Word and element location records:
□ □ □

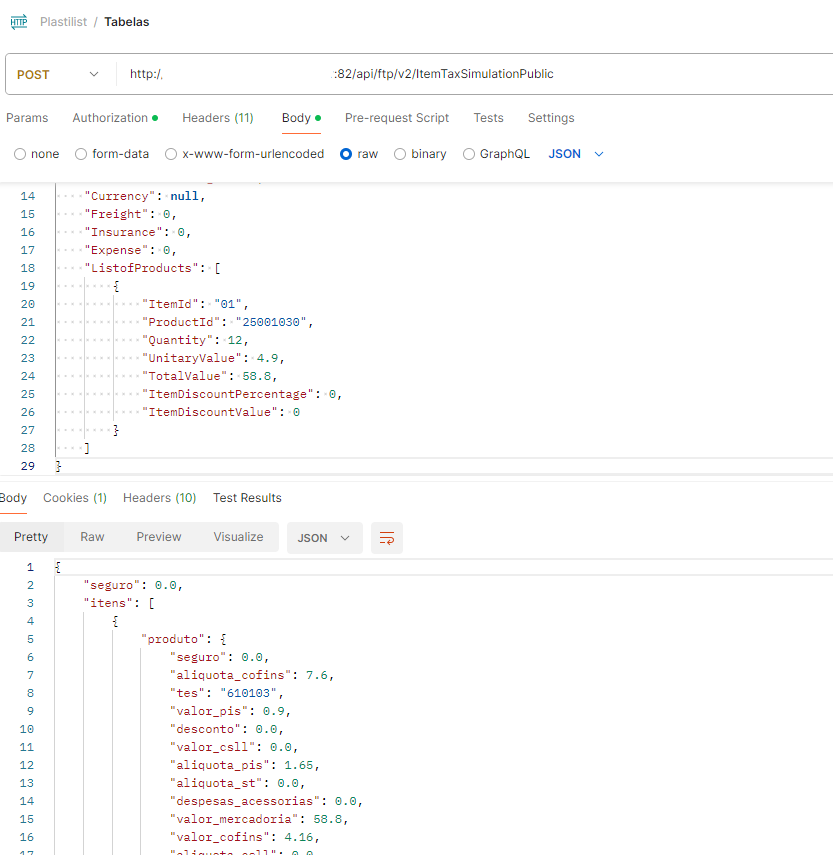Click the Preview response button
Screen dimensions: 833x855
click(159, 537)
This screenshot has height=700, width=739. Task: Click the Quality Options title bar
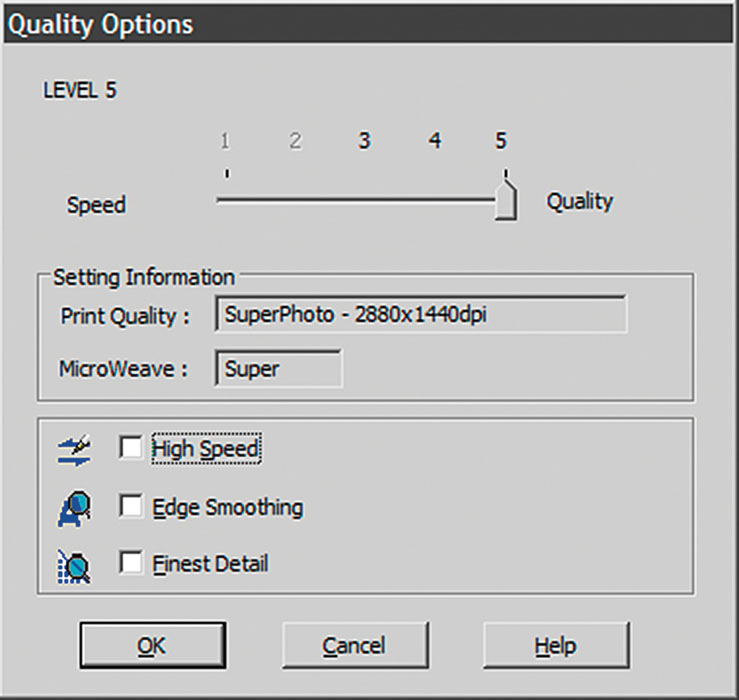pyautogui.click(x=370, y=25)
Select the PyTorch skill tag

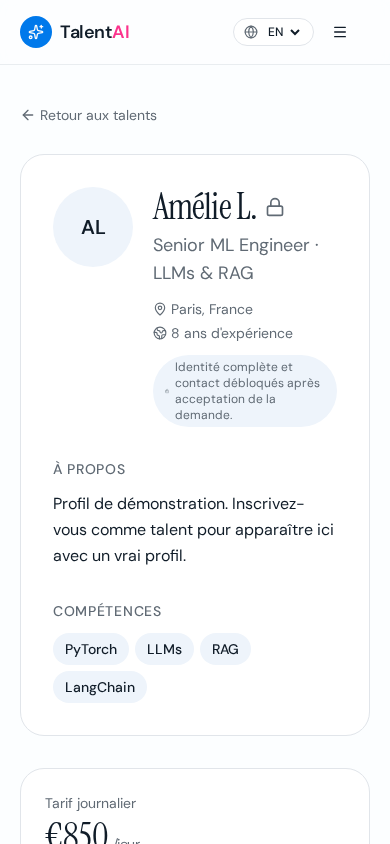click(91, 649)
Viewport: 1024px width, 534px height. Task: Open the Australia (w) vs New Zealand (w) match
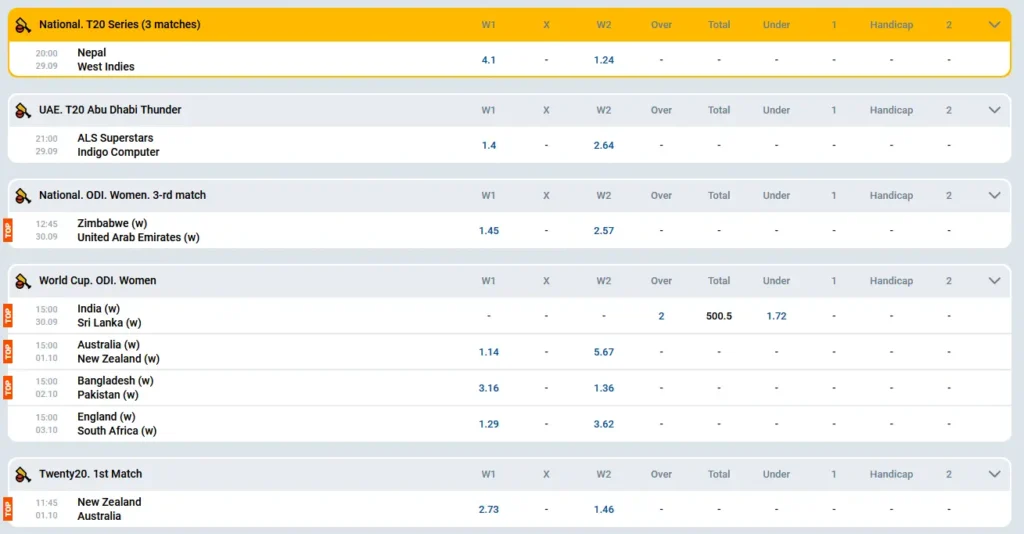click(x=118, y=352)
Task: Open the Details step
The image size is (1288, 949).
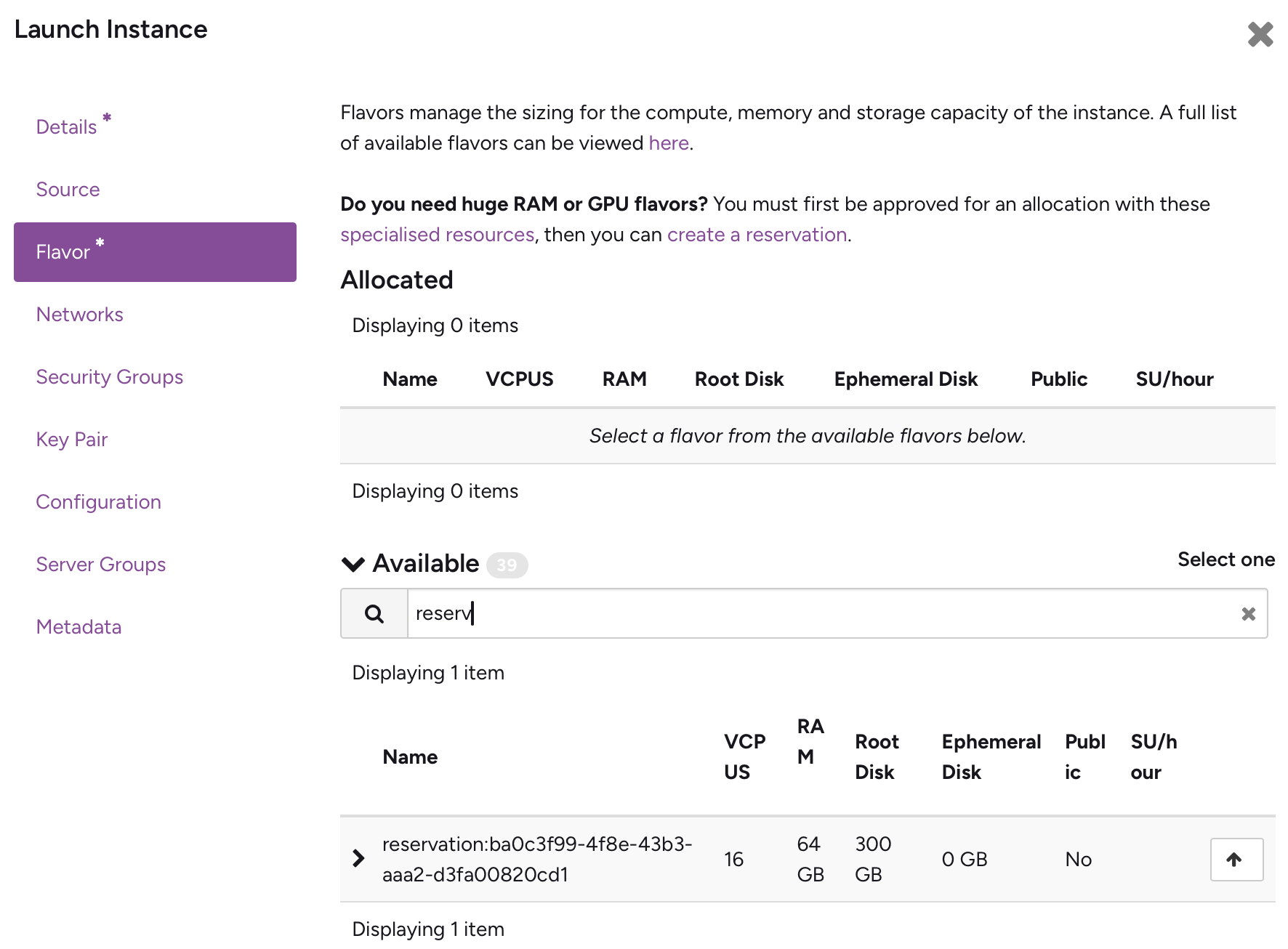Action: click(66, 127)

□ □ □

## Problem description
Copy all of the records above word for word, leaving out the pictures.

## Exercise solution
Click the Preview response button
Screen dimensions: 833x855
click(159, 537)
This screenshot has height=700, width=739. Task: Click the Quality Options title bar
pyautogui.click(x=370, y=25)
Select the PyTorch skill tag

click(91, 649)
Viewport: 1024px width, 534px height. Task: Open the Australia (w) vs New Zealand (w) match
click(x=118, y=352)
Task: Open the Details step
The image size is (1288, 949).
Action: click(66, 127)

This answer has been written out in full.